── Extract to read

Download SNPedia pages

Description

A function to download the (wiki) text content of a list of SNPedia pages.

Usage

getPages(titles, verbose = FALSE, limit = 50,
  wikiParseFunction = identity, baseURL, format, query, ...)

Arguments

titles

Titles of the pages to be downloaded.

verbose

If TRUE some messages are provided.

limit

The maximum number of items to be queried at a time.

wikiParseFunction

Function to be used to parse the wiki code at downloading time. Default is identity so the raw wiki text is provided.

baseURL

SNPedia boots URL.

format

Downloading format. Currently just JSON is available.

query

The query to be iterated.

...

any parameter to be pasted to the wikiParseFunction.

Details

JSON format is parsed to extract the wiki text returned by the function.

If the wikiParseFunction parameter is provided, parsing of the pages is done internally once each batch of pages is downloaded.

Pages do not need to be of the same class... but users may be aware of the type of pages they are queering, moreover when using their own wikiParseFunction.

Parameters baseURL, format and query are not intended for end users.

Value

A list containing the wiki content of the required pages or the formatted objects returned by the wikiParseFunction applied to each page.

See Also

extractTags, getCategoryElements

Examples

res <- getPages(titles = "Rs1234")
res

res <- getPages(titles = c("Rs1234", "Rs1234(A;A)", "Rs1234(A;C)"))
res

myfun <- function(x) substring(x, 1, 5)
lapply(res, myfun)

res <- getPages(titles = c("Rs1234", "Rs1234(A;A)", "Rs1234(A;C)"),
wikiParseFunction = myfun)
res

────
── Data section

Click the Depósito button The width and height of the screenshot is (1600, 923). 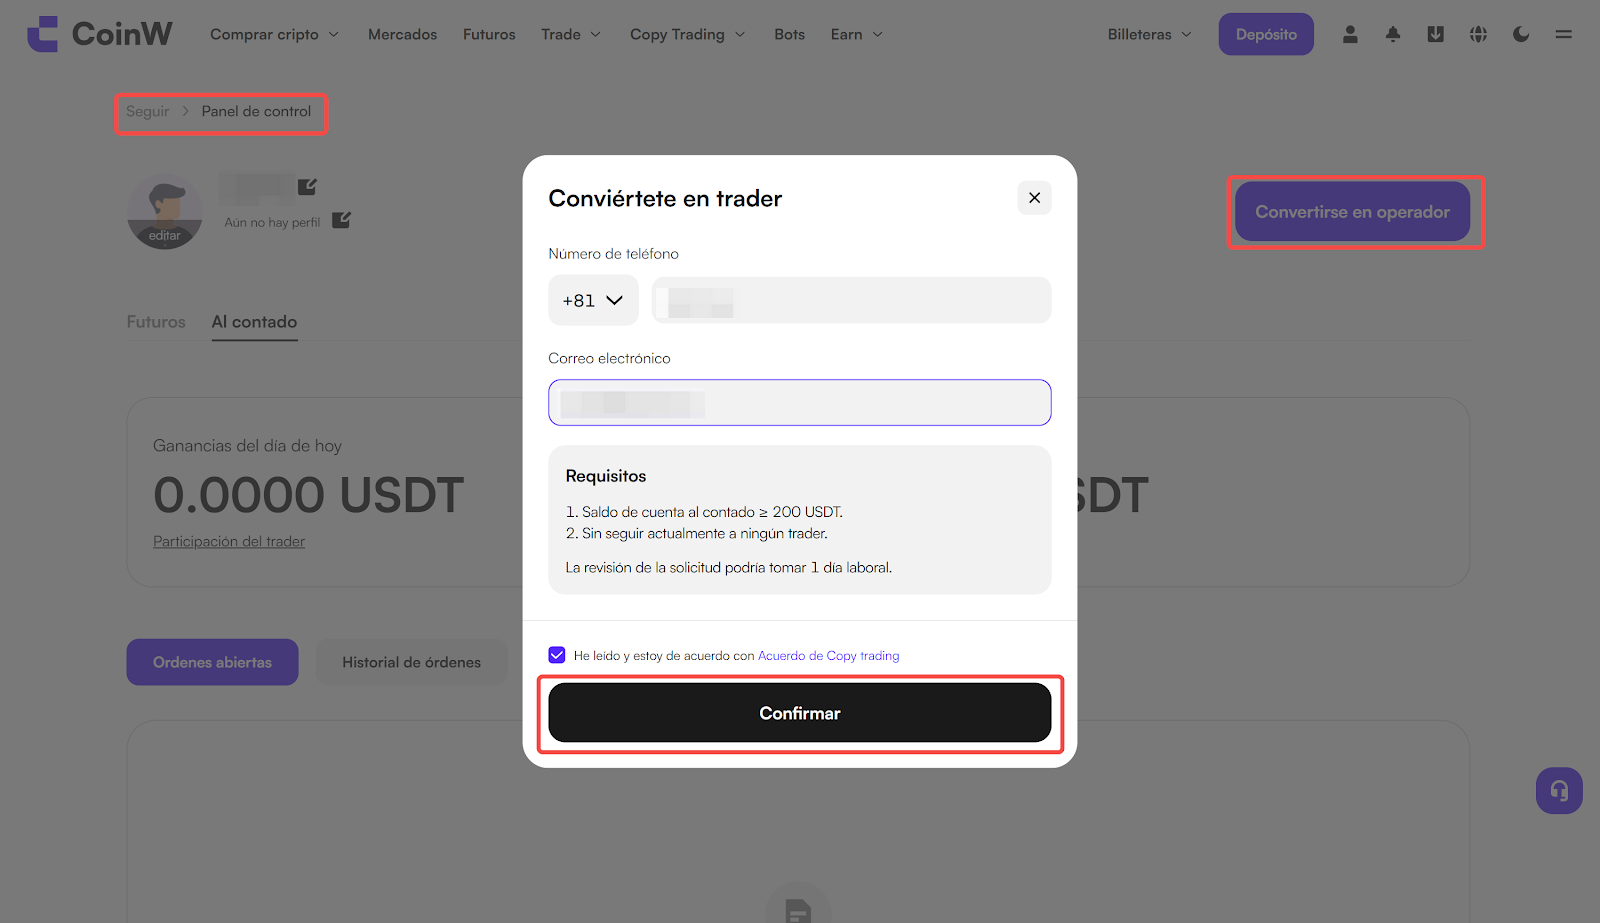(1266, 34)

────

Work to be completed
Please reproduce the getPages documentation above from "Downloading format. Currently" to "by the function.".

Exercise answer
Downloading format. Currently just JSON is available.

query

The query to be iterated.

...

any parameter to be pasted to the wikiParseFunction.

Details

JSON format is parsed to extract the wiki text returned by the function.